Heien v. North Carolina (2014)

Docket
13-604
Decided
2014-01-01

Summary

Question: Does a police officer's mistake of law provide the individualized reasonable suspicion that the Fourth Amendment requires to justify a traffic stop? Conclusion: Yes. Chief Justice John G. Roberts, Jr., delivered the opinion for the 8-1 majority. The Court held that a search or seizure is reasonable under the Fourth Amendment when an officer has made a reasonable factual or legal mistake. Because Fourth Amendment jurisprudence turns on the question of reasonableness, governing officials have traditionally been allowed leeway to enforce the law for the community's protection. As long as the mistake of fact or law in question was reasonable, the Fourth Amendment does not hold such mistakes to be incompatible with the concept of reasonable suspicion.
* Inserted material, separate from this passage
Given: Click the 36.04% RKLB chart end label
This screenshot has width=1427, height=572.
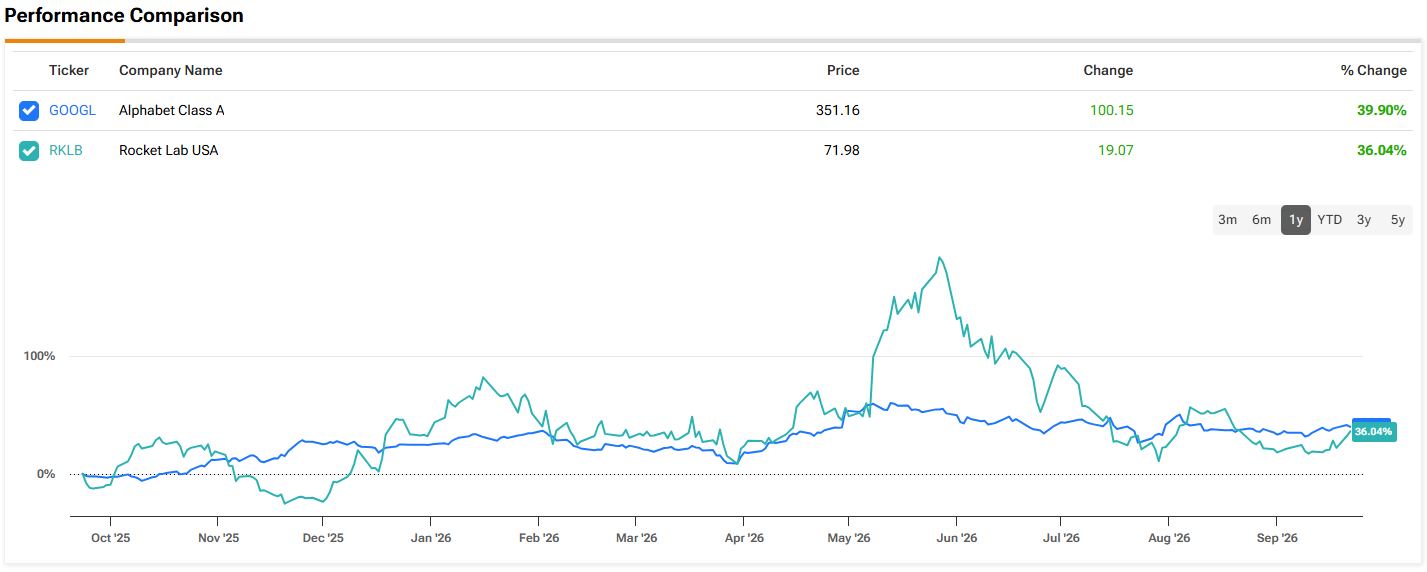Looking at the screenshot, I should 1373,432.
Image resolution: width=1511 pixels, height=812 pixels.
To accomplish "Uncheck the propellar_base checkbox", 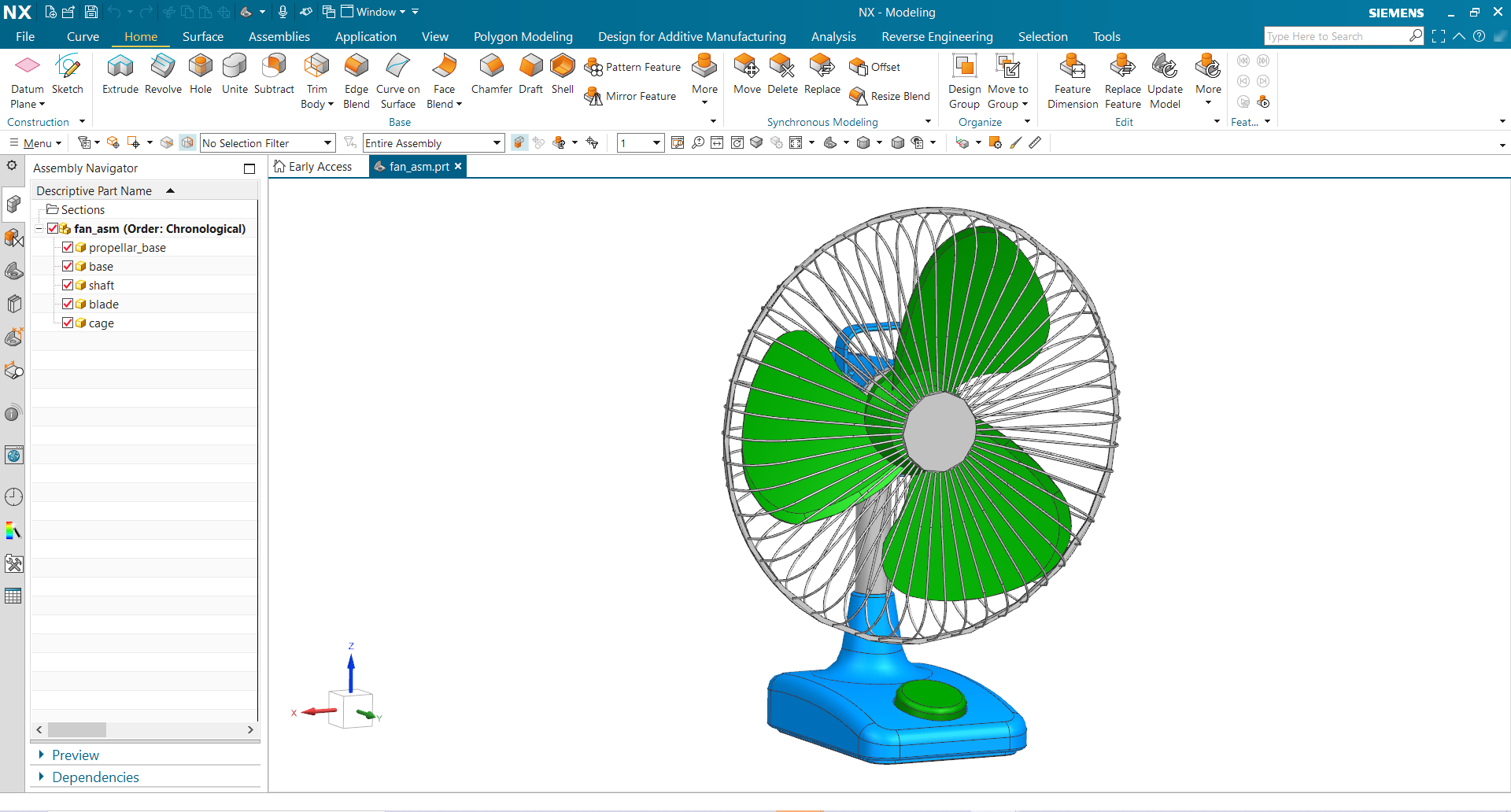I will (x=68, y=247).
However, the Court also held that those mistakes must be objectively reasonable; an officer cannot gain the benefits of Fourth Amendment reasonableness through a sloppy or incomplete knowledge of the law. In her concurring opinion, Justice Elena Kagan emphasized that the majority opinion's analysis was limited to when the mistake of law in question is an objectively reasonable one. Justice Kagan also wrote that the test to determine whether an officer made an objectively reasonable mistake is much more stringent than the one to determine whether a government official is entitled to qualified immunity. Justice Ruth Bader Ginsburg joined in the concurring opinion. Justice Sonia Sotomayor wrote a dissenting opinion in which she argued that Fourth Amendment jurisprudence has traditionally focused on the officer's factual conclusions rather than understanding of the law. Expanding leeway allowed to police officers with respect to their factual assessment to the meaning of the laws they are meant to enforce runs the risk of eroding the Fourth Amendment's protections. In the absence of any evidence that holding police officers to this standard would prevent effective enforcement of the law, mistakes of law should not be considered reasonable under the Fourth Amendment.